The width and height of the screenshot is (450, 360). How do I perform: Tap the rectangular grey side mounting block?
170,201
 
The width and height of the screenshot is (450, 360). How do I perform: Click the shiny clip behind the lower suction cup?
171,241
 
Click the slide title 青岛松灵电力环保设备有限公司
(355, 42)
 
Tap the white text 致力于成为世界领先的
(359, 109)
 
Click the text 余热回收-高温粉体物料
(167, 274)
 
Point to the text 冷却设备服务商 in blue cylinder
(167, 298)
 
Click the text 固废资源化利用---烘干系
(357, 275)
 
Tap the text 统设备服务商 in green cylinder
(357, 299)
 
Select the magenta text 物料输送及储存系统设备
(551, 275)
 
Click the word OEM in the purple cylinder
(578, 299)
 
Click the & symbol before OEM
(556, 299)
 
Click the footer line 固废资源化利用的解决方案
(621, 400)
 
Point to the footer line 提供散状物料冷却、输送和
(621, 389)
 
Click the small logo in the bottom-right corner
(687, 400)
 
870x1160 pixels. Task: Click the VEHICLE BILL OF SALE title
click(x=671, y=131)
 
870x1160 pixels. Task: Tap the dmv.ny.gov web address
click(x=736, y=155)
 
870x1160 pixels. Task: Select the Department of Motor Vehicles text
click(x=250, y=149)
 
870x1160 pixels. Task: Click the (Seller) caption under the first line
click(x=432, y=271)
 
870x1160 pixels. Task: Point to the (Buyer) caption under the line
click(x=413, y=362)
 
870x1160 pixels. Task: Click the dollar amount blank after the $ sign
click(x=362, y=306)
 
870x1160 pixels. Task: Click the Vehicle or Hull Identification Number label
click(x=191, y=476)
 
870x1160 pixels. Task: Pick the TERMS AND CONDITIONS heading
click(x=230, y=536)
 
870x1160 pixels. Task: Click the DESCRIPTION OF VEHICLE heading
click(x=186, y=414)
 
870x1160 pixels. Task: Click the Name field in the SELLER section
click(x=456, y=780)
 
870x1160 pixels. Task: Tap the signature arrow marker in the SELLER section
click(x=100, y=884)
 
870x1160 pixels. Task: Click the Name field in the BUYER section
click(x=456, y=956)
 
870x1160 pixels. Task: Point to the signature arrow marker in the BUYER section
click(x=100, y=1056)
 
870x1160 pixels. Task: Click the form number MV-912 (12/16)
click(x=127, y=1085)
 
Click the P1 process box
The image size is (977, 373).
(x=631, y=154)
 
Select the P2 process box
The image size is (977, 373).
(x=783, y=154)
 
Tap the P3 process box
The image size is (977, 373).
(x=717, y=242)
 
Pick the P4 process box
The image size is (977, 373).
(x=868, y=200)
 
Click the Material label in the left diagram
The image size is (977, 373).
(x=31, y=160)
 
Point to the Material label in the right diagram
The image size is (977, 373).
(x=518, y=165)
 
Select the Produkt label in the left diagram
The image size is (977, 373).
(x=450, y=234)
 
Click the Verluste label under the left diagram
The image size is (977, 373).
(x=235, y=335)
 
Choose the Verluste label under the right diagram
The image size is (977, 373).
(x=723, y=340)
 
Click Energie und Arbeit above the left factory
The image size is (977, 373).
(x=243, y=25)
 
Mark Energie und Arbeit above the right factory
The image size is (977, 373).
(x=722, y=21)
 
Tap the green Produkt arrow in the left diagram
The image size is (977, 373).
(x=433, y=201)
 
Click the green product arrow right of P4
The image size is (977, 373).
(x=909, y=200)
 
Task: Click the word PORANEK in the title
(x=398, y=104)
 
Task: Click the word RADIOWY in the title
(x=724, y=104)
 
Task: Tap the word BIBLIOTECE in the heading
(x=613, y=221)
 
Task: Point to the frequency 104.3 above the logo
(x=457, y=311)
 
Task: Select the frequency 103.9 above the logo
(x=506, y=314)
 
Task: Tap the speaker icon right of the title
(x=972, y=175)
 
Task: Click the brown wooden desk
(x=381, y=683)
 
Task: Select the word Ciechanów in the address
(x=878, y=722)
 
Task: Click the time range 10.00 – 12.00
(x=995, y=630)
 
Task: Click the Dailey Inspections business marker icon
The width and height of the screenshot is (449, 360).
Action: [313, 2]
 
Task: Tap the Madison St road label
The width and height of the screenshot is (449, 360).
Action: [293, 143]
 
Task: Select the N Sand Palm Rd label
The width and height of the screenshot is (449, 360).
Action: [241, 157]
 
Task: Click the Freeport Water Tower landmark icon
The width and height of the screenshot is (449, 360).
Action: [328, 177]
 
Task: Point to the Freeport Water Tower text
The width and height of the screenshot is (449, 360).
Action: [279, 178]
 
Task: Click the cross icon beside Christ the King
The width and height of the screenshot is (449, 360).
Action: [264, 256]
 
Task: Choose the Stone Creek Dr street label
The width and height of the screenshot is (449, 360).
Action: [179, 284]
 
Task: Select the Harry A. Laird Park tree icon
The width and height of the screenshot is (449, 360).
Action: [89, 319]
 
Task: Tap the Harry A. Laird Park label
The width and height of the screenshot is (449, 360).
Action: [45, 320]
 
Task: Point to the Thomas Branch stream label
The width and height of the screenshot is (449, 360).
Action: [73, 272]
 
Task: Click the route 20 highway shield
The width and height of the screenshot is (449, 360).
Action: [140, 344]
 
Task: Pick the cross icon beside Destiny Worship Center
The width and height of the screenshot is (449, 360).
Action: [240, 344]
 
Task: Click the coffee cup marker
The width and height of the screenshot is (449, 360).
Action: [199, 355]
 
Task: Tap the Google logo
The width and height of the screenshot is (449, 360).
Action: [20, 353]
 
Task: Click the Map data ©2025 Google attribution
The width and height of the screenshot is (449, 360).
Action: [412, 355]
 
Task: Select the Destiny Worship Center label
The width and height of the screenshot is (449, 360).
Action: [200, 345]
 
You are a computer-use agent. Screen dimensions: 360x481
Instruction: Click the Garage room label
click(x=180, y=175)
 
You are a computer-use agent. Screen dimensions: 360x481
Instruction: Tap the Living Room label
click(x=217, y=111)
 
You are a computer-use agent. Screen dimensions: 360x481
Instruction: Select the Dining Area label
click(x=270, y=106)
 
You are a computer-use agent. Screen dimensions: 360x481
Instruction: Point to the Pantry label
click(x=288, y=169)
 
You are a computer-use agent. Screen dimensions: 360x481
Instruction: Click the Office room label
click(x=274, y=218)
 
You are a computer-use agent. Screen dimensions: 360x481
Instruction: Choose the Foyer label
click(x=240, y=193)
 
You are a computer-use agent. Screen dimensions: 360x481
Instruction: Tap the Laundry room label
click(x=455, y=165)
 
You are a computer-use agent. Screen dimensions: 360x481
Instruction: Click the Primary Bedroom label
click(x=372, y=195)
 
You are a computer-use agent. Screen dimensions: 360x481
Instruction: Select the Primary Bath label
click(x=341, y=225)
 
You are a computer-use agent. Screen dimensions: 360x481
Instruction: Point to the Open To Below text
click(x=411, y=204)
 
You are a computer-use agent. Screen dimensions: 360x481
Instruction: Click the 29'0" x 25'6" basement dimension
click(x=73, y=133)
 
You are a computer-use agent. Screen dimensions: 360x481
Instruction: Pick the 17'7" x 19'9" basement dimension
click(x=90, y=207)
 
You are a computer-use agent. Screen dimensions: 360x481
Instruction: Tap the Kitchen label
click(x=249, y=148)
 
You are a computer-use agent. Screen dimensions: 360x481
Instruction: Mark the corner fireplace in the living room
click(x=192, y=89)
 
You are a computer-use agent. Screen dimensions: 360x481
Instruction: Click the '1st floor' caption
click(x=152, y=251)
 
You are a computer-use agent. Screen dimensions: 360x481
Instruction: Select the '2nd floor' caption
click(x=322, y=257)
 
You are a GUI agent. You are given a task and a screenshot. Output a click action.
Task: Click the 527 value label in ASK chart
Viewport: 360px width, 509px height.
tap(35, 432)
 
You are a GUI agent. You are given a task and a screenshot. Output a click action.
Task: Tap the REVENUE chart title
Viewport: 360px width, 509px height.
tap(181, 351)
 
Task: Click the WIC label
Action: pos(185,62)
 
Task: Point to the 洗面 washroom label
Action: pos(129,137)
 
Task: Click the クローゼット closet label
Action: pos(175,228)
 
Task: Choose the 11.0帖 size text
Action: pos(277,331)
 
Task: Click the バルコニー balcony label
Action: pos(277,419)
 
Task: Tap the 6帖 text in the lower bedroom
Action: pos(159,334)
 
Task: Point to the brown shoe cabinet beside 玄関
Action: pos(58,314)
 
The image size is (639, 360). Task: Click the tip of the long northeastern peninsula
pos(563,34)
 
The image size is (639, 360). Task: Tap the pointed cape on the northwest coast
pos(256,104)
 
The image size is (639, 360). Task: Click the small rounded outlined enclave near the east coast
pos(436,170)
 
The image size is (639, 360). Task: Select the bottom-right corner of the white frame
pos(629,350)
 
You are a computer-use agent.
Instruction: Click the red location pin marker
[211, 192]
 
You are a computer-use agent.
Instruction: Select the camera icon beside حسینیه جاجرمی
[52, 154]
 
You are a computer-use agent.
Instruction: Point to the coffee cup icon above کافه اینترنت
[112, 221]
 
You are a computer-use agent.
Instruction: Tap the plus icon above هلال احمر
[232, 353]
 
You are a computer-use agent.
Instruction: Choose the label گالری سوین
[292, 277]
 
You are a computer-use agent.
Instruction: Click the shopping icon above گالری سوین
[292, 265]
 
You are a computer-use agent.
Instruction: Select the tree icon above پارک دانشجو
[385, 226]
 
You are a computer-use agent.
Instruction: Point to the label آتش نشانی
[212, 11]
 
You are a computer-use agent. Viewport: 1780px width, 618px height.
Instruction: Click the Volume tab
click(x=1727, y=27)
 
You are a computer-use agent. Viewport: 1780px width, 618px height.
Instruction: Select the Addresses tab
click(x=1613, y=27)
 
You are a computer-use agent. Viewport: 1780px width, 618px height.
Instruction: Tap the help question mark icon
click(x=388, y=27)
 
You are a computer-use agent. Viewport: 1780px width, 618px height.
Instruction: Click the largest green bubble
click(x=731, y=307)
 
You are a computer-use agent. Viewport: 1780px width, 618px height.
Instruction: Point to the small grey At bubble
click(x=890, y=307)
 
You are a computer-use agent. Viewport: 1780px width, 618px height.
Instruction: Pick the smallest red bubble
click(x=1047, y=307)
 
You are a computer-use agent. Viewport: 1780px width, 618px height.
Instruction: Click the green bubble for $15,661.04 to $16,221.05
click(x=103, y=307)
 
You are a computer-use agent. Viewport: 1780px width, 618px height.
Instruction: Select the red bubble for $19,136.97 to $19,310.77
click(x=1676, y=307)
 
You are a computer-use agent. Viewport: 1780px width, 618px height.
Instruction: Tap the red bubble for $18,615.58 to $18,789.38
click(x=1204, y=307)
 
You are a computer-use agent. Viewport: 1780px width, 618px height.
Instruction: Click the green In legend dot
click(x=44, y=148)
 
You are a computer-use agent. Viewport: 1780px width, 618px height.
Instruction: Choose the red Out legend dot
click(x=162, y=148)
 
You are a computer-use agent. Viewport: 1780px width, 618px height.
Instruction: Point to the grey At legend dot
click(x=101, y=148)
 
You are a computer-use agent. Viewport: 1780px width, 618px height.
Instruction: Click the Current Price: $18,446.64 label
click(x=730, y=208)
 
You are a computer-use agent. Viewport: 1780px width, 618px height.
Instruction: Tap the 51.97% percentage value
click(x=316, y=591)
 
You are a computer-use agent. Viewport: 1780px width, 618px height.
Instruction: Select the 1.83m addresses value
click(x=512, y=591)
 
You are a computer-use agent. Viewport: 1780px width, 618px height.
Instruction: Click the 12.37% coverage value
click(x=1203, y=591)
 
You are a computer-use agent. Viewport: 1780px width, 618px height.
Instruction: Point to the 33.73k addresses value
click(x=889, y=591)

Your objective:
Copy out the entries word for word, from the start of the entries through the line containing "click(x=362, y=306)", including that line.

Exercise result:
The width and height of the screenshot is (450, 360). How do I perform: Tap the rectangular grey side mounting block?
170,201
 
The width and height of the screenshot is (450, 360). How do I perform: Click the shiny clip behind the lower suction cup?
171,241
 
Click the slide title 青岛松灵电力环保设备有限公司
(355, 42)
 
Tap the white text 致力于成为世界领先的
(359, 109)
 
Click the text 余热回收-高温粉体物料
(167, 274)
 
Point to the text 冷却设备服务商 in blue cylinder
(167, 298)
 
Click the text 固废资源化利用---烘干系
(357, 275)
 
Tap the text 统设备服务商 in green cylinder
(357, 299)
 
Select the magenta text 物料输送及储存系统设备
(551, 275)
 
Click the word OEM in the purple cylinder
(578, 299)
 
Click the & symbol before OEM
(556, 299)
 
Click the footer line 固废资源化利用的解决方案
(621, 400)
 
Point to the footer line 提供散状物料冷却、输送和
(621, 389)
 
Click the small logo in the bottom-right corner
(687, 400)
 
870x1160 pixels. Task: Click the VEHICLE BILL OF SALE title
click(x=671, y=131)
 
870x1160 pixels. Task: Tap the dmv.ny.gov web address
click(x=736, y=155)
 
870x1160 pixels. Task: Select the Department of Motor Vehicles text
click(x=250, y=149)
 
870x1160 pixels. Task: Click the (Seller) caption under the first line
click(x=432, y=271)
 
870x1160 pixels. Task: Point to the (Buyer) caption under the line
click(x=413, y=362)
 
870x1160 pixels. Task: Click the dollar amount blank after the $ sign
click(x=362, y=306)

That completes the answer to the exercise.